Traffic Safety Facts: this may be a valuable place to start looking at data if you are pursuing a transportation, or auto-accident related MTFC project. This page provides valuable summaries and high-level information and trends about traffic safety and accidents.
Fatality and Injury Reporting System (FIRST): This system provides an interactive online query tool to allow you to customize specific reports on data involving automobile fatalities and. The tool provides many variables to help you select specific data, and differentiate various types or scenarios of risk.
State Traffic Safety Information: this tool provides data about the number, type, and results of crashes by state and county levels. It also has a very easy to use online query tool to help identify specific data of value to your MTFC project.
FARS Data Tables: this is where the NCSA includes straight exportable spreadsheets of information about traffic accidents and injuries. It is the same data as is included in the FIRST query tool mentioned above, but might be nice just to look at the tables for some projects.
Epidemics and Pandemics
Johns Hopkins University Coronavirus Resource Center provides one of the most comprehensive tracking systems for COVID infections, hospitalizations, and deaths globally. The center provides data, statistics, and interactive mapping tools on a county, state, and national level. MTFC teams may find this resource valuable to explore the numbers infected, hospitalized, or deceased from COVID-19. While exporting the JHU data as spreadsheets is difficult, the online mapping tool is very comprehensive and easy to use to find specific data points that may be valuable for your analysis.

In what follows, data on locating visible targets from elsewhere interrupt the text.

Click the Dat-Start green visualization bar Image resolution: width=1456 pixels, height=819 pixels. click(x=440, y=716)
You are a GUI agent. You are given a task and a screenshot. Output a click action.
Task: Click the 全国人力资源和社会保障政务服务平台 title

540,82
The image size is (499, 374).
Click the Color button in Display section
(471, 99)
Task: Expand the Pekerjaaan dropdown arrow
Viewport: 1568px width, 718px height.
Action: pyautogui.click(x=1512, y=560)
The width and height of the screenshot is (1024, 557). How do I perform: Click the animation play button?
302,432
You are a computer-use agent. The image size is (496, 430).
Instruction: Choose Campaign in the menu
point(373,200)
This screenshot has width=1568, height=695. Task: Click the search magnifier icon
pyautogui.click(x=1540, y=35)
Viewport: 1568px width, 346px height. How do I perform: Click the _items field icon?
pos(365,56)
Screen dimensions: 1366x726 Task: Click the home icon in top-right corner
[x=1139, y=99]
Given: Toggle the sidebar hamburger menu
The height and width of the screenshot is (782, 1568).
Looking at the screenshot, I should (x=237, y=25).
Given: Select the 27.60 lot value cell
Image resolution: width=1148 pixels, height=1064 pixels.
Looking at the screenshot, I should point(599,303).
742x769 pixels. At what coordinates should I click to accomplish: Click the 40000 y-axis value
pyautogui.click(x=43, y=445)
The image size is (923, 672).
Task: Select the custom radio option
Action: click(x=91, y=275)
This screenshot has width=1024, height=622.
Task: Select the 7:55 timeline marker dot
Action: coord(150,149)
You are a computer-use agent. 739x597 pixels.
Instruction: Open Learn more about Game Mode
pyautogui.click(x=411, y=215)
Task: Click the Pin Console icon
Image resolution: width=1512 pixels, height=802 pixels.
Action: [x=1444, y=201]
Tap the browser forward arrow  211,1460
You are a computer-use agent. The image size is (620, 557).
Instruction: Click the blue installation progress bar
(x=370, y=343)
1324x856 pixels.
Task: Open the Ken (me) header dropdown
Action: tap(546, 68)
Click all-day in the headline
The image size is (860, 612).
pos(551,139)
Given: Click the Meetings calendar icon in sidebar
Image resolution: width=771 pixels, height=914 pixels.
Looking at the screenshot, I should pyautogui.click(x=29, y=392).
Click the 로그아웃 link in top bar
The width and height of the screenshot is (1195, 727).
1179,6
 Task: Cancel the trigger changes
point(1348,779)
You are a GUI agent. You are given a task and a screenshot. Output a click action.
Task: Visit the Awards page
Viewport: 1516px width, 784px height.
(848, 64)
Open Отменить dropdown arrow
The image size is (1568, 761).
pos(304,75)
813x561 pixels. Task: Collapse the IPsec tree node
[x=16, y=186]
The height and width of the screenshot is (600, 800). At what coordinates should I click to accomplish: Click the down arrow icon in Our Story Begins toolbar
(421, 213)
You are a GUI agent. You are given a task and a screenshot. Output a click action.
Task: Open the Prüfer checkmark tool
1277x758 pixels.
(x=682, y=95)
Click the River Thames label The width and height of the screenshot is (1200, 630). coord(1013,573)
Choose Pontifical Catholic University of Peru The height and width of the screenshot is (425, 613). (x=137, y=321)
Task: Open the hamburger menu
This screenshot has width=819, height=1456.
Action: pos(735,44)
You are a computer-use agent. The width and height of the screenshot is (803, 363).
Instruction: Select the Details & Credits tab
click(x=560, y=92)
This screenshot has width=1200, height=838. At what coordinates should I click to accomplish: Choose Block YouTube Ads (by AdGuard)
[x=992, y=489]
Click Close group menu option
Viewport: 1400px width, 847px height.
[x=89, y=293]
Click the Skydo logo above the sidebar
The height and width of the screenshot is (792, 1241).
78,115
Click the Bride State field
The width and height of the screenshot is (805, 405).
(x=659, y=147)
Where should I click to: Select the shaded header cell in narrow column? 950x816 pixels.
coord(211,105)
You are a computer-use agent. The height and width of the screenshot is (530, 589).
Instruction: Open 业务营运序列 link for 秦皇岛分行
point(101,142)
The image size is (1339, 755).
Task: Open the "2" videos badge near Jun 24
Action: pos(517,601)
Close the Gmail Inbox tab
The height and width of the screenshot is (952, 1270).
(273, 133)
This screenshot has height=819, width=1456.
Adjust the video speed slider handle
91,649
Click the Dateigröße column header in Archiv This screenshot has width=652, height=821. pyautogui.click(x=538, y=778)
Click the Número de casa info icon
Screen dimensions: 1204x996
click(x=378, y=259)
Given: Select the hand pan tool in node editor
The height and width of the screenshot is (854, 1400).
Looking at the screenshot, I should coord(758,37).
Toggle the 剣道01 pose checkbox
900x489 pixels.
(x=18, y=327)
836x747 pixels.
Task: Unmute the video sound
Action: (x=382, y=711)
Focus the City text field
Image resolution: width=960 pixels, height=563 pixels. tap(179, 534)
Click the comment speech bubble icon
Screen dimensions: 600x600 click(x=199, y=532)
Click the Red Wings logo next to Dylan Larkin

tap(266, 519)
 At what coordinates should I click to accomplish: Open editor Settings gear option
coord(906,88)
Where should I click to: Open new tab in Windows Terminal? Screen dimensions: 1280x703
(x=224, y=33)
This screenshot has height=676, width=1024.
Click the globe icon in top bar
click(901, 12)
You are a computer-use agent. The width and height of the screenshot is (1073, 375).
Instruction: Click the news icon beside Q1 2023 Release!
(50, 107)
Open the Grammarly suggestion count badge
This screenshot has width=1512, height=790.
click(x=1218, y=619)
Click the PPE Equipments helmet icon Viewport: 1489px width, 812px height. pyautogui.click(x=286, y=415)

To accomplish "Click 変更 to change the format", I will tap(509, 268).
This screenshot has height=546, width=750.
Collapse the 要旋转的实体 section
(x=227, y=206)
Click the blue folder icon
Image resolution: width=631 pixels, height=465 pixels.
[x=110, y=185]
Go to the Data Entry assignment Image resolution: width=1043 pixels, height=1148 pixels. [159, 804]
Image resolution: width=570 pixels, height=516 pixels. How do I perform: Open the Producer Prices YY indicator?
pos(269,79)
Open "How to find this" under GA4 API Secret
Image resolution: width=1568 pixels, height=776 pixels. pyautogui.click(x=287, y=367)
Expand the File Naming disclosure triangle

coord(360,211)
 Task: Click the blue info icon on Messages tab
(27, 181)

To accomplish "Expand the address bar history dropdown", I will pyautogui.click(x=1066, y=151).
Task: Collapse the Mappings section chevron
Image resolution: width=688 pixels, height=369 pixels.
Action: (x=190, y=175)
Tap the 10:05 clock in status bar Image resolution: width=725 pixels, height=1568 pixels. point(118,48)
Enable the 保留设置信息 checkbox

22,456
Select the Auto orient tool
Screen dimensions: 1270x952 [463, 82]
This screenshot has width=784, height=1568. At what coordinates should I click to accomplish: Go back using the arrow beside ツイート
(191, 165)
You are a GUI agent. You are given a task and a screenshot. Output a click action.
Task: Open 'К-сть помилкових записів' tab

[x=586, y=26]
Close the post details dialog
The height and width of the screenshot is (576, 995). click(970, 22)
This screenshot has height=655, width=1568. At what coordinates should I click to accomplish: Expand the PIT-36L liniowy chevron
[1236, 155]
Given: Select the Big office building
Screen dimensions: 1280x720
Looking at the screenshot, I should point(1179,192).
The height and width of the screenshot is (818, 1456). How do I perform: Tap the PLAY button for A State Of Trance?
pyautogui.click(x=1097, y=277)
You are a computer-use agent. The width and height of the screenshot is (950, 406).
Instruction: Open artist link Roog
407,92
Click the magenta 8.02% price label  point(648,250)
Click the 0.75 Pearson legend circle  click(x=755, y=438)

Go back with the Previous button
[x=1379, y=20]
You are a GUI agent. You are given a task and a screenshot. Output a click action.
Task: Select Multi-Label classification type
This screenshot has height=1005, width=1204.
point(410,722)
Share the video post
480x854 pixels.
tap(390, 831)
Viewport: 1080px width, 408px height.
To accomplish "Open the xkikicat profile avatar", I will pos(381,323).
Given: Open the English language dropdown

Rt Live provides data on the Rt value for COVID-19. This is a key measure of how fast the virus is growing. It’s the average number of people who become infected by an infectious person. If Rt is above 1.0, the virus will spread quickly. When Rt is below 1.0, the virus will stop spreading. The site provides a downloadable CSV file of all the calculated Rt values for U.S. states since early March, 2020. These values may be interesting to MTFC teams exploring pandemic related projects.
USAFacts is a non-profit organization helping to gather statistics and data about critical issues within the United States. The organization hosts a data portal about the coronavirus that includes some interesting statistics such as how many hospital beds there are and how many are being used. While much of the data is in graphic images or maps, some information can be found in exportable spreadsheets for further analysis. You may find the information on their COVID-19 Map by County and State page particularly useful.